__Short exercise__
Rewrite every line of the material below, scaling only the click coordinates in the answers by 1.65 and rounding them to whole numbers, with halves rounded up. Keep all other text the same, and leave the pictures out.

--- start Input rows ---

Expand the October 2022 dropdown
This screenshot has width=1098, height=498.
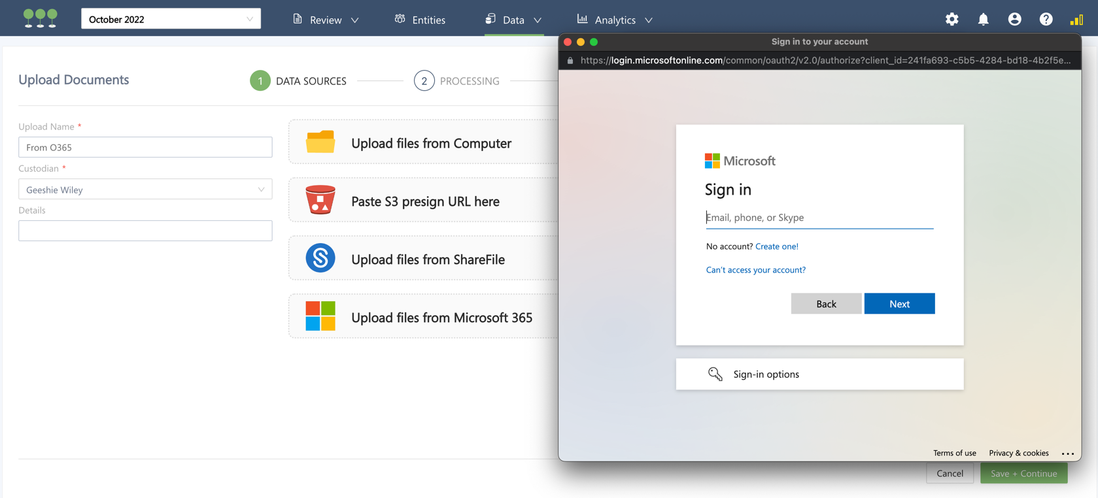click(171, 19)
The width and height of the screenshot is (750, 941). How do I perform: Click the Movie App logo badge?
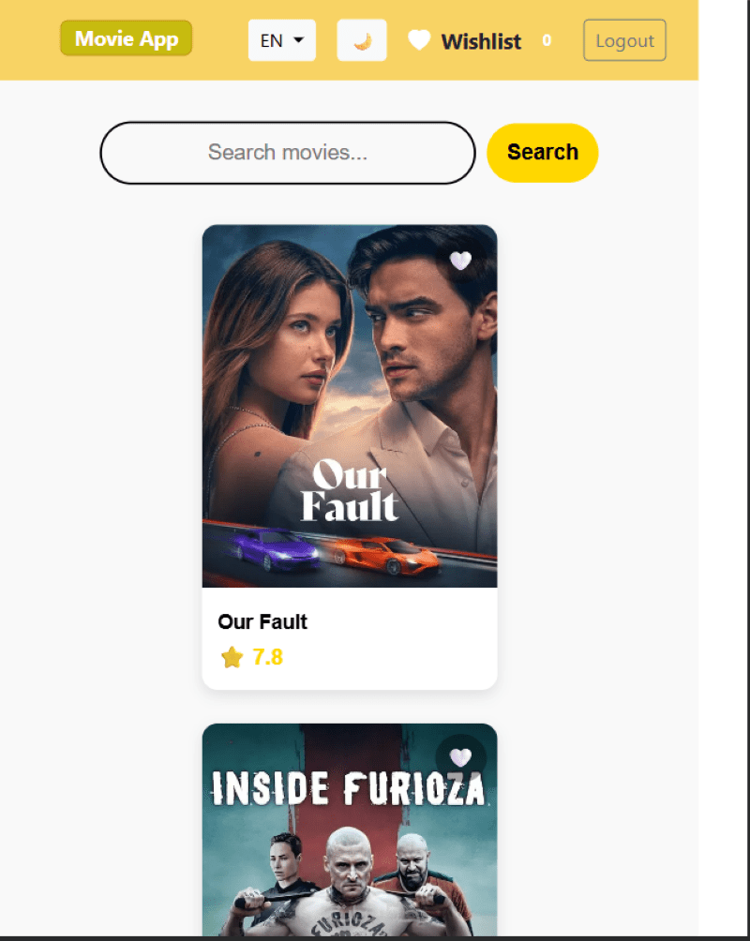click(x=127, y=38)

--- end Input rows ---

__Written solution__
Expand the October 2022 dropdown
This screenshot has width=1098, height=498.
click(282, 31)
The width and height of the screenshot is (750, 941). How do I perform: Click the Movie App logo badge?
click(x=210, y=63)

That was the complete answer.